Дорогой Сема! Сегодня, в день,
когда я обещала Вам написать, Васе разрешили встать на ноги, сделать несколько
шагов и сесть в кресло. И сегодня его выкупали в ванне. Рассказывает, что в
ванной он испытал блаженство, хотя очень боялся купаться.
Вечером, при мне, он
продемонстрировал все свои достижения: прошел по палате к окну и сидя в кресле
поужинал.
Передвигается он медленно, с
трудом, но старается без поддержек. Стало видно, что он похудел и какой плохой
у него цвет кожи.
После Вашего отъезда температура
немного поднималась по вечерам: 9 было 37,2, 10 — 37,4, 11 — 37,2, утром
нормальная.
9-го у него было три дамы — Анна
Самойлова, Мариам Наумовна123 и Асмик, говорят, сильно шумели,
обсуждали редакционные новости и сильно утомили его.

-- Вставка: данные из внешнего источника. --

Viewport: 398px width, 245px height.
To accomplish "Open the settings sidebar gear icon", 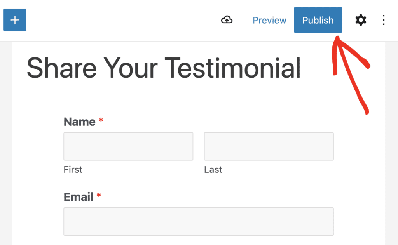I will [361, 20].
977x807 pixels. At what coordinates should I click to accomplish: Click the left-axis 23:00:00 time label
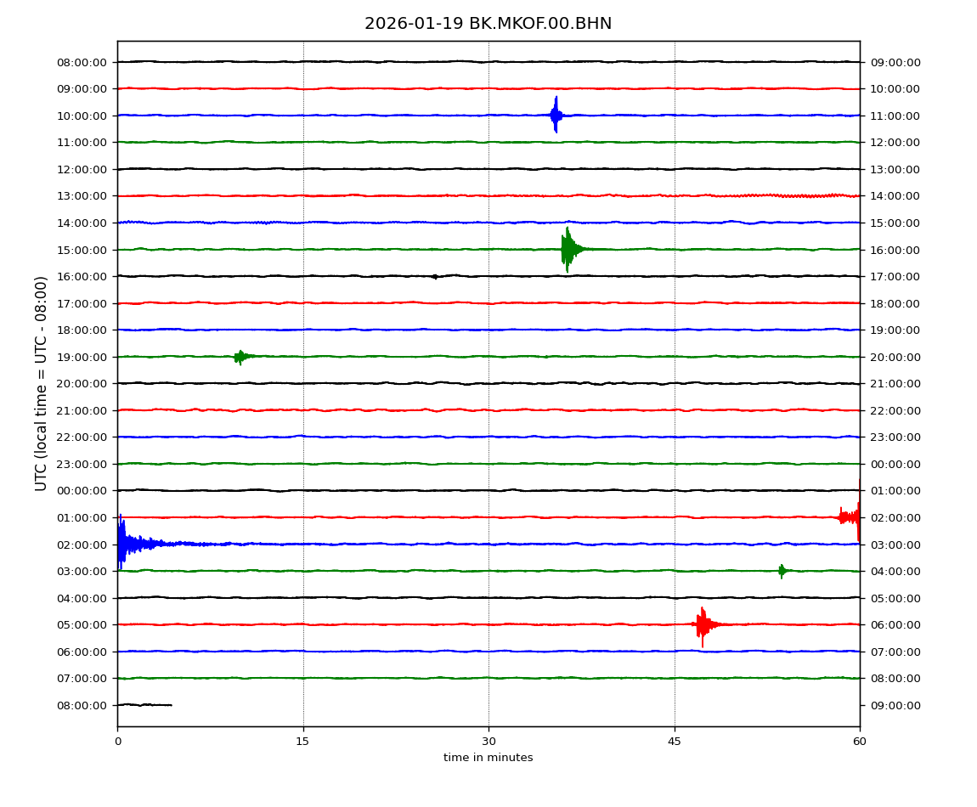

10-го долго не делали перевязку, и
повязка была в плохом состоянии, 11 — ванна и первые шаги, — так объясняют мне
повышение температуры Вася и его сосед Лурье. Я не очень верю таким объяснениям
и боюсь дальнейшего повышения.
Вася говорит, что по лицам врачей
он видит, им не нравится его рана. По-прежнему из нее много выделений.
Пролежни в плохом состоянии —
мокнут. Опять появился гнойничок на груди, а позавчера прорвался в носу. Все
это меня пугает.
Говорят, что теперь, когда он
сможет сидеть и немного ходить, кровообращение станет лучше и все будет заметно
улучшаться.
Икоты нет.
Объективно, как будто все лучше, но
он стал еще печальней, подавленней. Это заметила и Лидия Андреевна. Сегодня,
когда впервые после операции подошел к окну, сказал: «Подошел вдохнуть воздух и
посмотреть в окна онкологического института».
О дальнейшем результате анализа я
ничего не знаю.
Вася просил передать Вам сердечный
привет. Мы собирались вместе писать Вам, но сегодня он так устал от
путешествий, что не смог даже продиктовать несколько фраз.
У меня дома все без изменений, и я
не бабушка.
Желаю Вам поменьше работать, а
побольше гулять и пировать в миру.
Будьте здоровы!
Май, 1963
С приветом Катя124.
Душанбе Ул. Орджоникидзе 6 Союз
Писателей
Семену Израилевичу Липкину
16.V.63
Дорогой Сема!
Пишет Вам бабушка. Внучка родилась
вчера в 10.50 вечера. Кажется, все хорошо и благополучно, подробностей еще не
знаю.
У Васи все хорошо и, кажется, дело
идет на поправку. Он выходит на улицу. Спускают и поднимают его на лифте, а
ходит один, без поддержки.
Вчера у него был Виктор Давыдович,
и я застала его сидящим на скамейке на улице. Настроение у него получше, хотя
говорит, что ничего его не радует — ни весна, ни зелень, которую он так хотел
увидеть.
Ваше письмо Вася получил. Спешу к
Наташе с первой передачей.
С приветом Ваша Е.З.125
Москва Ул. Черняховского № 4 кв. 36
С.И. Липкину
Здравствуй дорогой Сема! Вот я пишу
тебе из санатория Архангельское, сидя в отдельной не проходной комнате.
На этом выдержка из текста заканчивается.